The BDS Child Protection Programme is intended to :
Inform adults of their duty of care and responsibilities to young and vulnerable people
Educate people who have a duty of care and/or responsibility for any young and/or vulnerable people in appropriate behaviour and language
Help adults to protect young and vulnerable people from physical and/or mental abuse and/or harm
raise awareness of the ways in which innocent actions/language/behaviour could be misinterpreted
help adults to encourage young and/or vulnerable people to voice their concerns and to get help if they are afraid or at risk.
The programme is not designed to train people to become child protection specialists.

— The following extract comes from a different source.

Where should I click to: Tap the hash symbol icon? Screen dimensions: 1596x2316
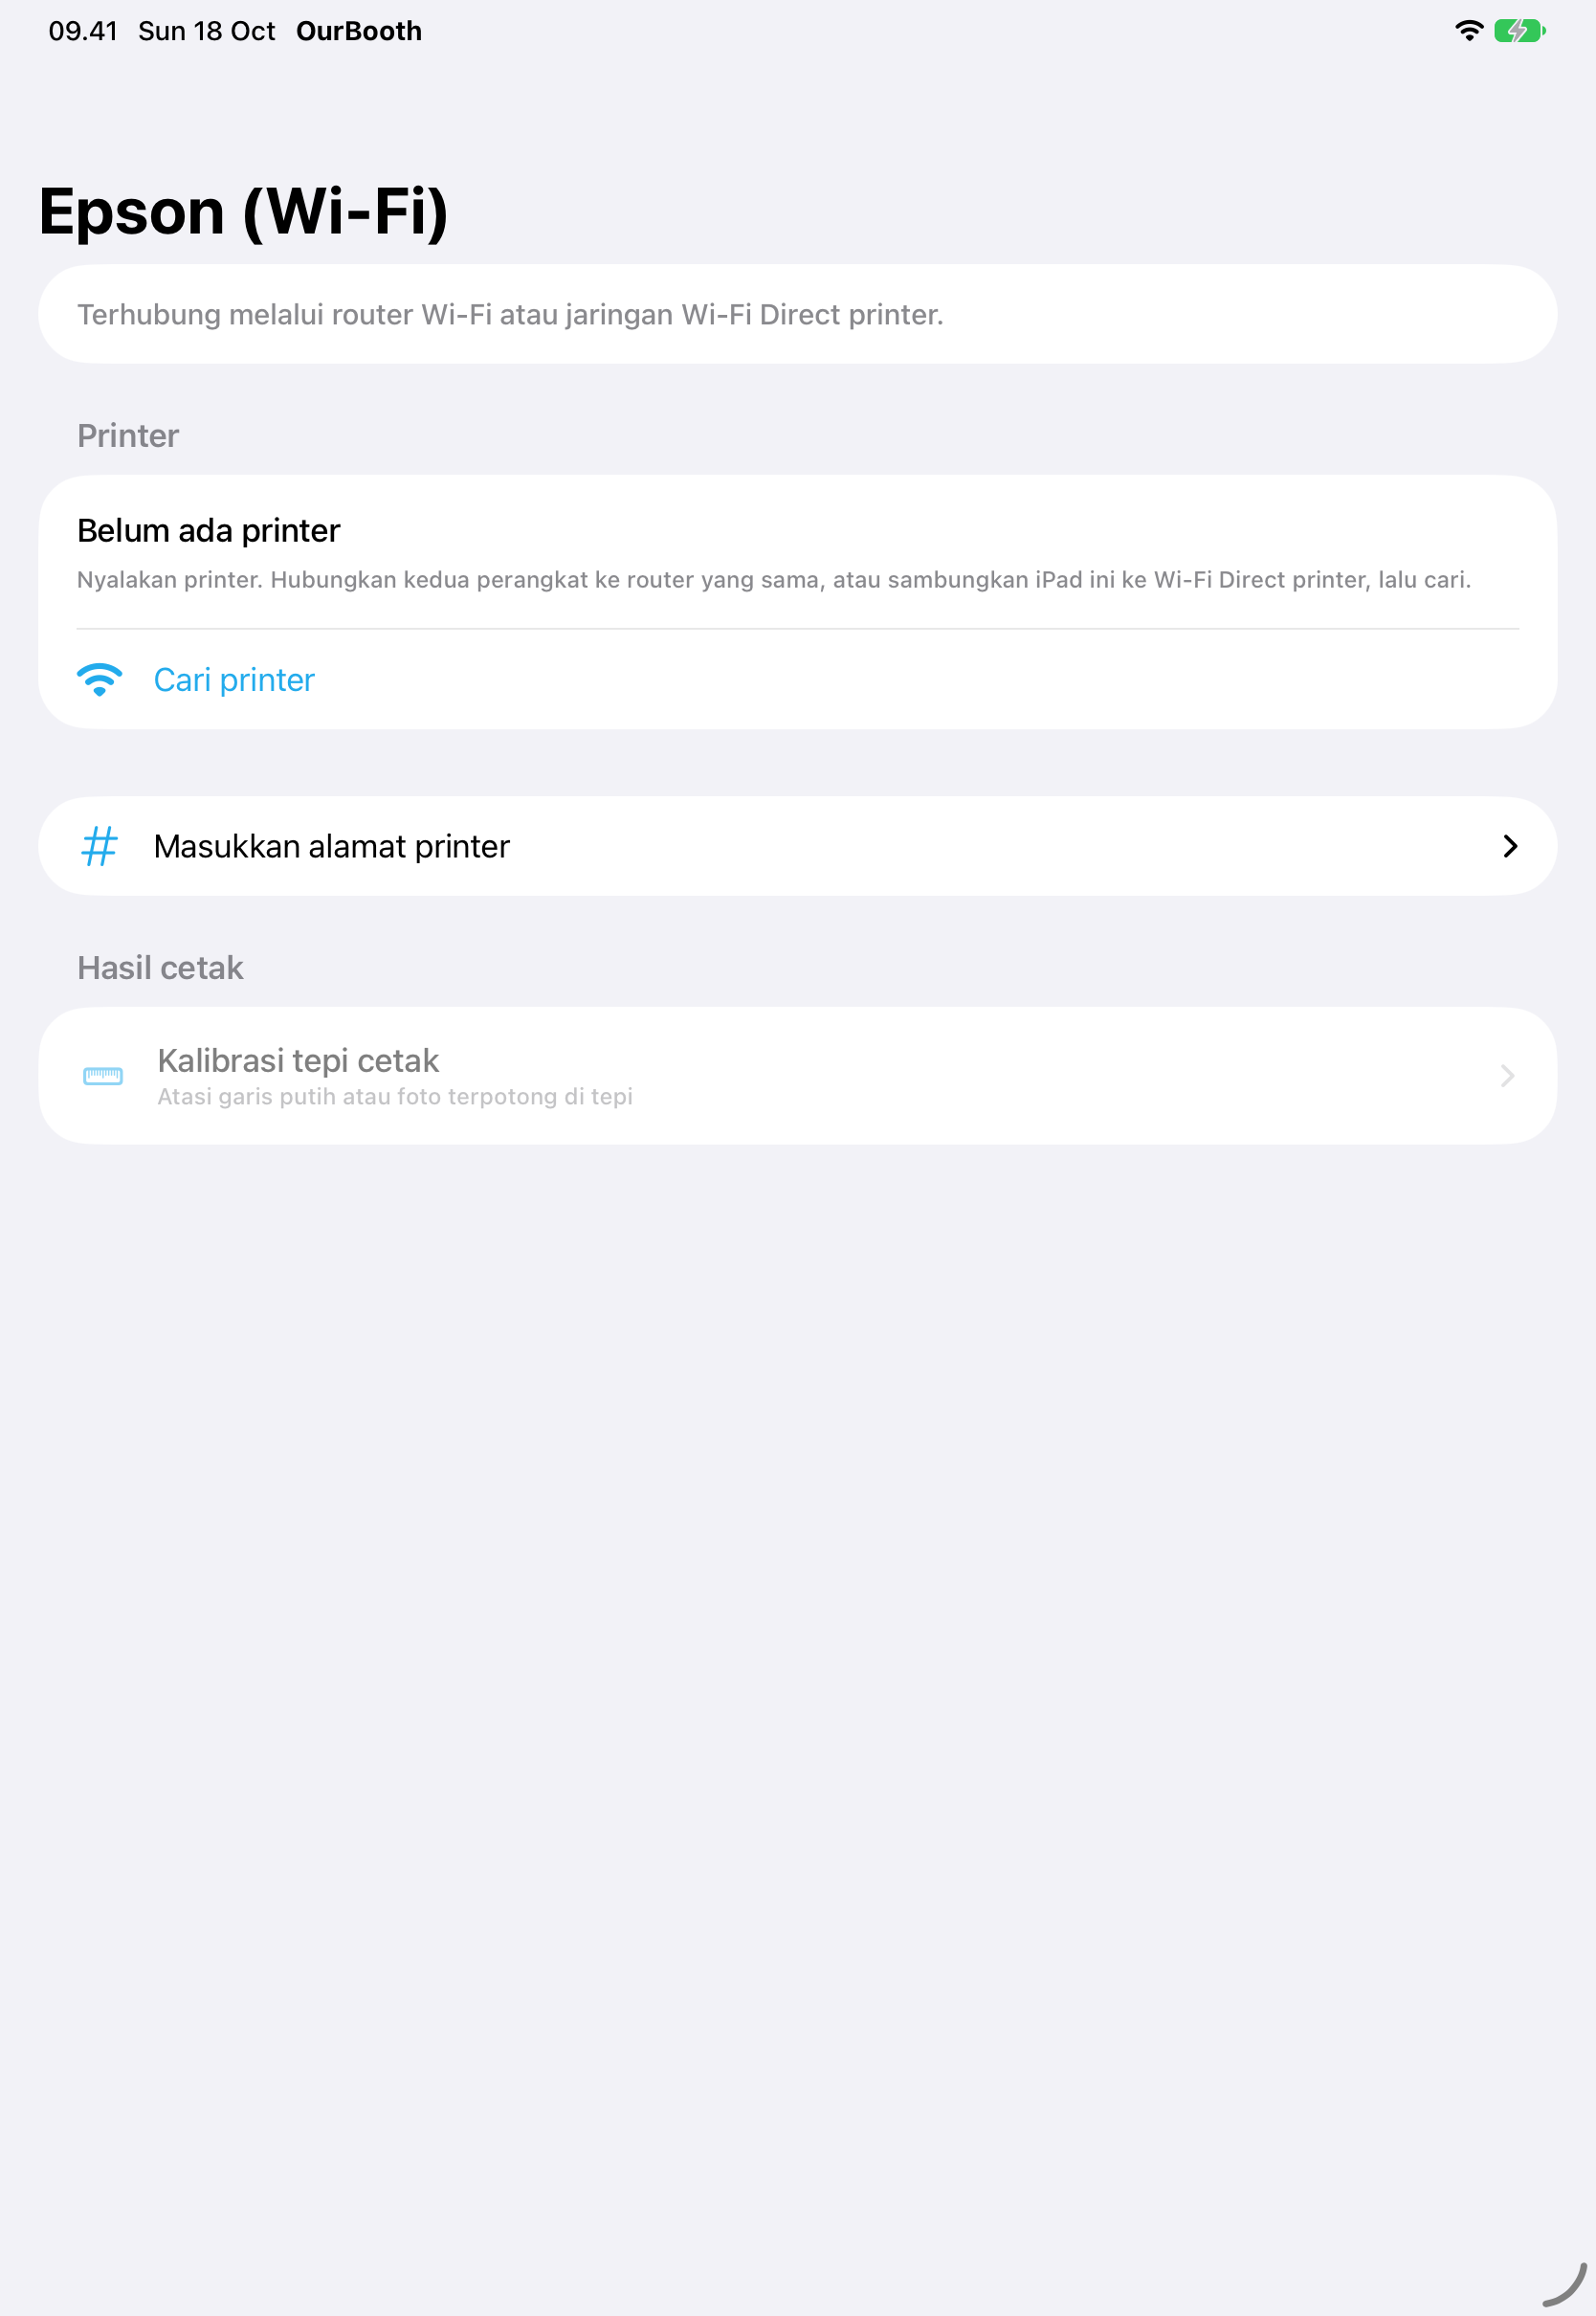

It provides training that complements and reinforces the BDS’s child protection policy. It enables individuals to understand their own responsibilities in relation to child protection and emphasises the importance of following good practice guidelines when working with children and young and/or vulnerable people.

To this end, the BDS arrange regular Child Protection Courses, designed to :
highlight Good practice framework;
explain why people should act;
definitions of harm;
signs & indicators of abuse;
effects of abuse;
facts/myths of child abuse
the BDS’s responsibilities;
how to handle reports of abuse;
how to report your concerns, suspicions & allegations;
talking to parents;
handling inappropriate behaviour from colleagues;
managing your own feelings
Practical application of BDS policy
developing personal responsibilities;
If you have concerns about a child or young person, it is your responsibility to act upon them.
You must always report your concerns immediately. Never wait to see what happens. By the time you are completely satisfied, irreparable harm might be done to the young/vulnerable person.
If you develop an atmosphere of mutual support and care, this will help all adults involved in BDS activities and the BDS Education Programme. It will help them to be more comfortable discussing inappropriate attitudes and behaviour.